Other considerations at redo CABG
Notwithstanding whether use of an IMA confers a survival advantage for redo CABG other considerations will influence the surgeon’s choice. Lack of suitable alternative conduit (poor quality vein will not be better second time round) and small diffusely diseased native vessels (where poor run off from a vein graft may promote stasis) favour the use of arterial grafts. The immediate high flow rate of vein grafts may be more advantageous in very unstable patients or when very large myocardial territories are at risk. In our study from London one third of patients required urgent redo surgery and the incidence of impaired ventricular function increased from 21% at the first operation to 45% at the redo surgery.6 In such patients the increased likelihood of requiring inotropes and/or an intra-aortic balloon pump favour the use of vein grafts because of their relative resistance to vasospasm.

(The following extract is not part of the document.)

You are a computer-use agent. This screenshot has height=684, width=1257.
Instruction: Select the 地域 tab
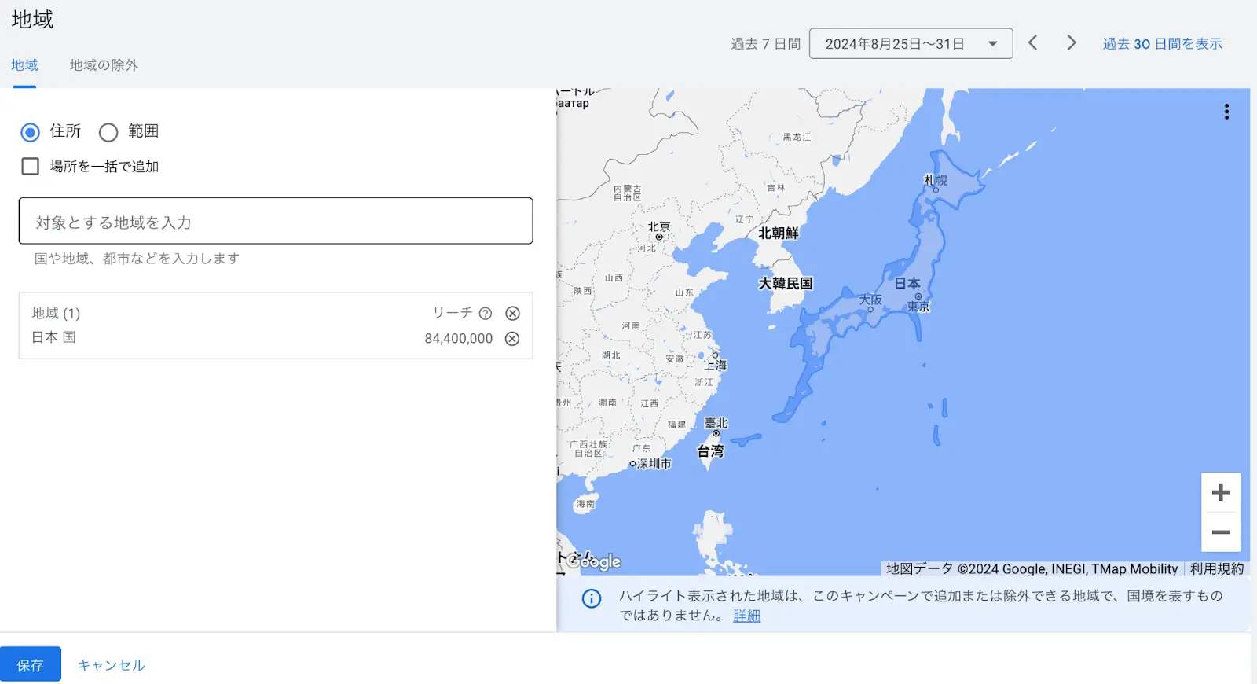[x=24, y=65]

The evidence that the use of at least one IMA graft improves outcome in first time CABG is compelling and intuitively supports a similar philosophy for redo surgery where the absence of randomised trials and significant limitations of observational studies make such a conclusion less certain. The final decision must, however, be balanced by practical considerations of urgency of operation, ventricular function, and the suitability of alternative conduits.